## [REQUIREMENT 1]
Write out the records from the pointing dataset below word for word, leaving out the pictures.

## [PASSAGE TO READ]

※ ※ ※

# Perfuming before sleep :P



## babybowrain (Aug 24, 2010)

Has anyone tried putting on a lot of perfume before going to bed to avoid having nightmares? I read that smelling something good while asleep can cause better sleep, so I came up with this solution. I find that wearing a perfume is similar to going into a sugar/junk food coma for me, you know, not a real coma, but a nice mildly relaxed feeling.


----------



## Dyna (May 13, 2010)

Try putting a drop of lavender oil on your pillow at night instead. I find that very relaxing as I am going to sleep.


----------



## septimus (Jun 1, 2010)

I actually sprayed dat shit up last night. Hollister perfume.... mmmm.... I had a freakishly fast-paced, disorganized, but somewhat positive dream.

I think the chemicals are still whacked up there.


----------



## babybowrain (Aug 24, 2010)

Bear said:


> I actually sprayed dat shit up last night. Hollister perfume.... mmmm.... I had a freakishly fast-paced, disorganized, but somewhat positive dream.
> 
> I think the chemicals are still whacked up there.


oh so I helped you out


----------



## DiscoStick (Dec 13, 2009)

I used to suffer from bad nightmares when I was little.

I used to imagine that each nightmare was written on red paper and each dream on white paper. And before I'd go to sleep, I'd imaginary press the button on the roof which sucked away all of the red pieces of paper and took them to the sun to be burned. Then I'd breathe the white paper when I slept.

It worked.

Not sure if it would work on an adult though, but you could try it I guess.

Oh and you can gain control of your dreams in sleep and your surroundings by spinning around and blurring everything. Or I can anyway.


----------



## babybowrain (Aug 24, 2010)

DiscoStick said:


> I used to suffer from bad nightmares when I was little.
> 
> I used to imagine that each nightmare was written on red paper and each dream on white paper. And before I'd go to sleep, I'd imaginary press the button on the roof which sucked away all of the red pieces of paper and took them to the sun to be burned. Then I'd breathe the white paper when I slept.
> 
> ...


I've never tried that







the method I heard for gaining control of your dreams is to be aware of whether you're dreaming or not while youre not, like say "am I dreaming all the time", and then in the dream you will do the same and suddenly realize it's a dream.


----------



## DiscoStick (Dec 13, 2009)

※ ※ ※

## [Records from a pointing dataset]
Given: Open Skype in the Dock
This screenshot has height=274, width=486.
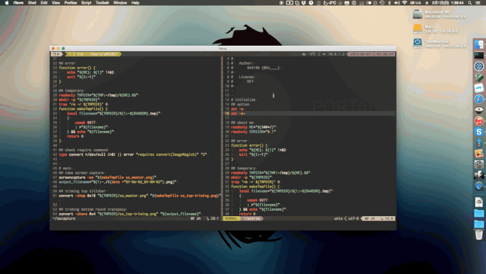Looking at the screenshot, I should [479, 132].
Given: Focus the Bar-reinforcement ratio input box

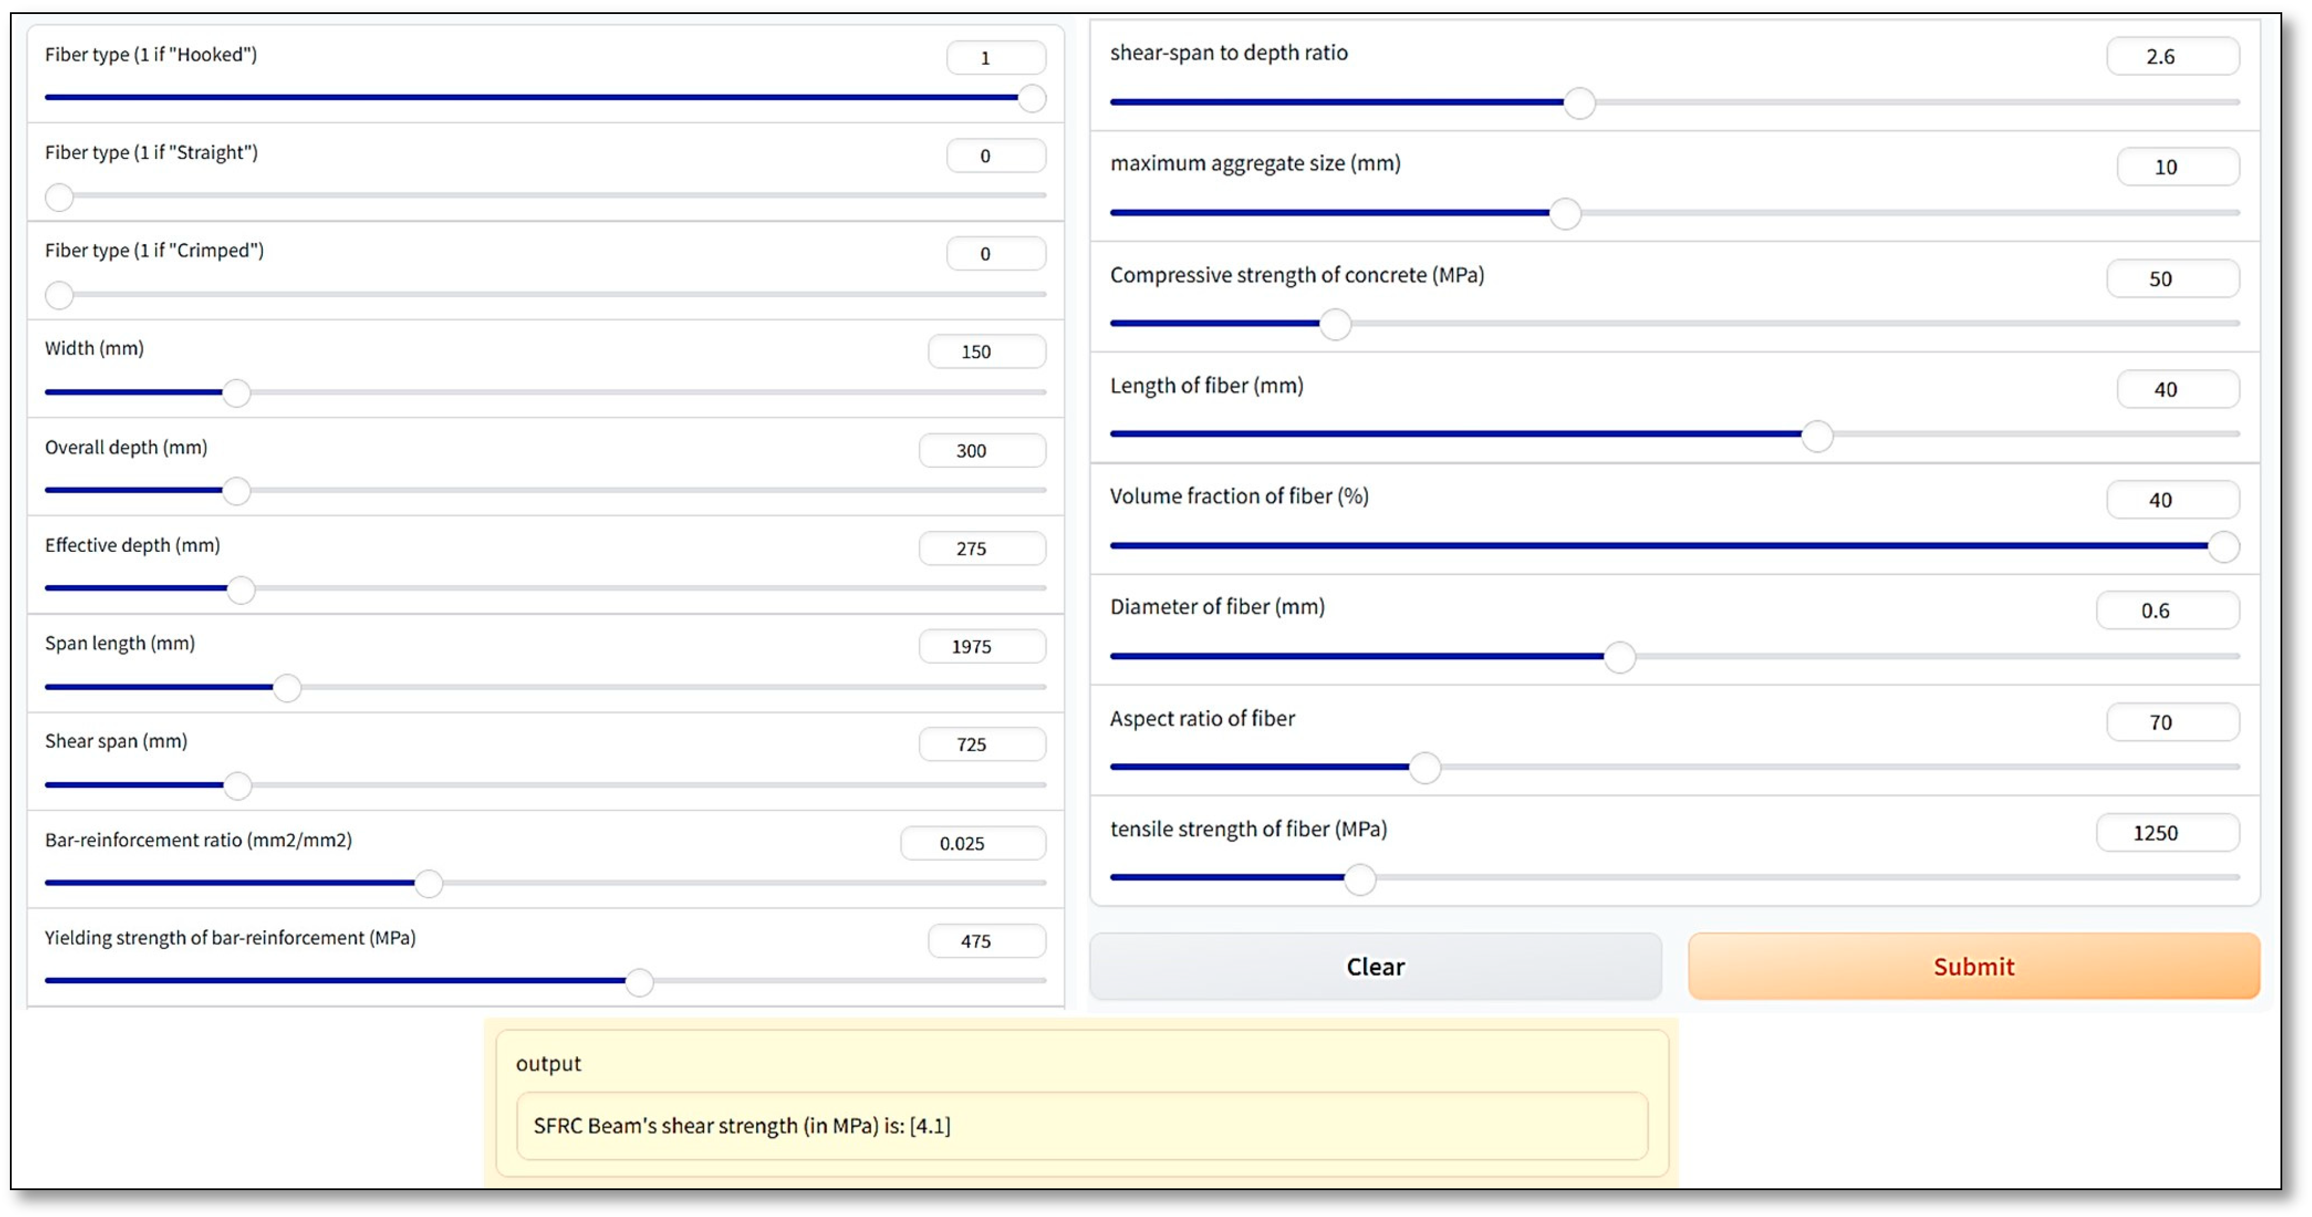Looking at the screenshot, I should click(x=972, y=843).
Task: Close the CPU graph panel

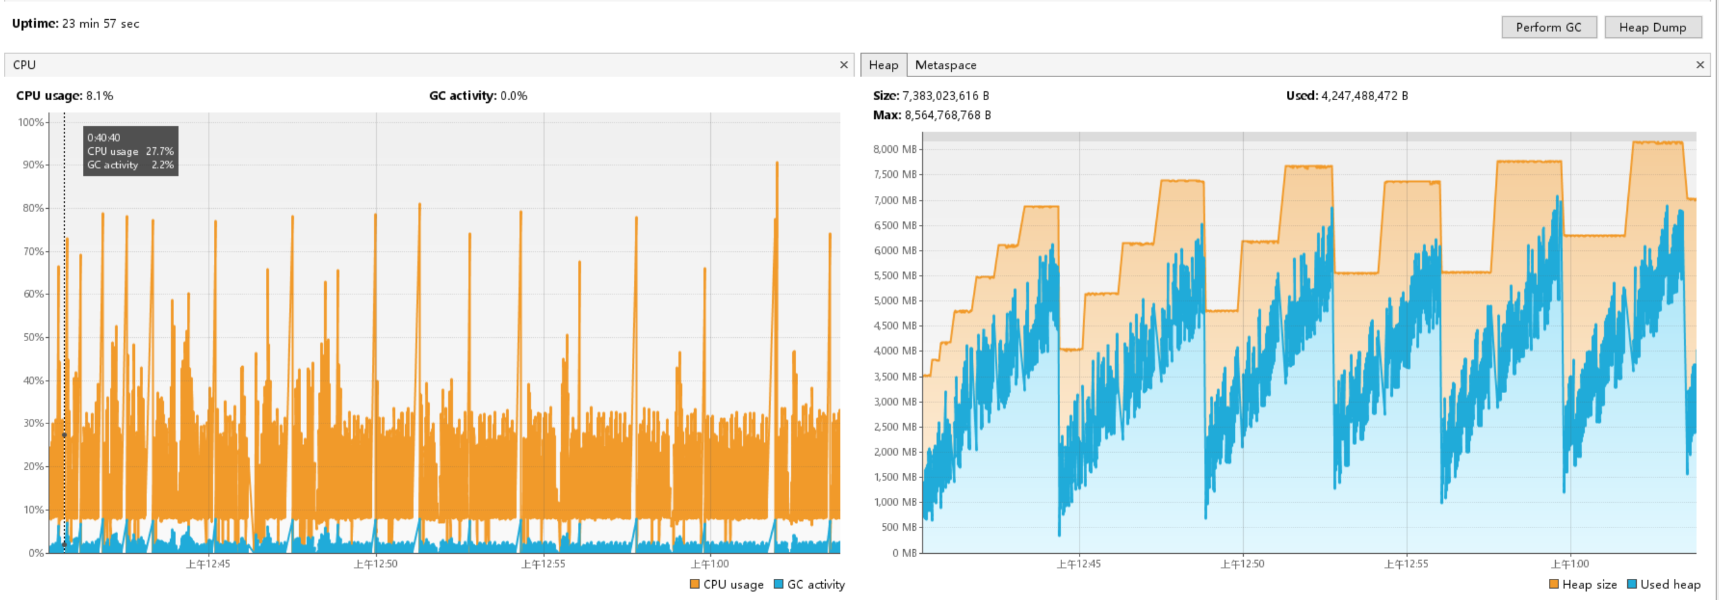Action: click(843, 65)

※ ※ ※

## [REQUIREMENT 2]
Answer these questions about the forum thread above on perfuming before sleep:
(a) What does Dyna suggest putting on the pillow at night?
(b) Which perfume did septimus spray?
(c) In DiscoStick's childhood method, what color paper was each nightmare written on?

## [EXERCISE RESPONSE 1]
Given: Open Skype in the Dock
This screenshot has height=274, width=486.
Looking at the screenshot, I should [479, 132].
Given: Focus the Bar-reinforcement ratio input box

Looking at the screenshot, I should click(x=972, y=843).
Task: Close the CPU graph panel

Action: click(843, 65)

## [EXERCISE RESPONSE 2]
(a) A drop of lavender oil.
(b) Hollister perfume.
(c) Red.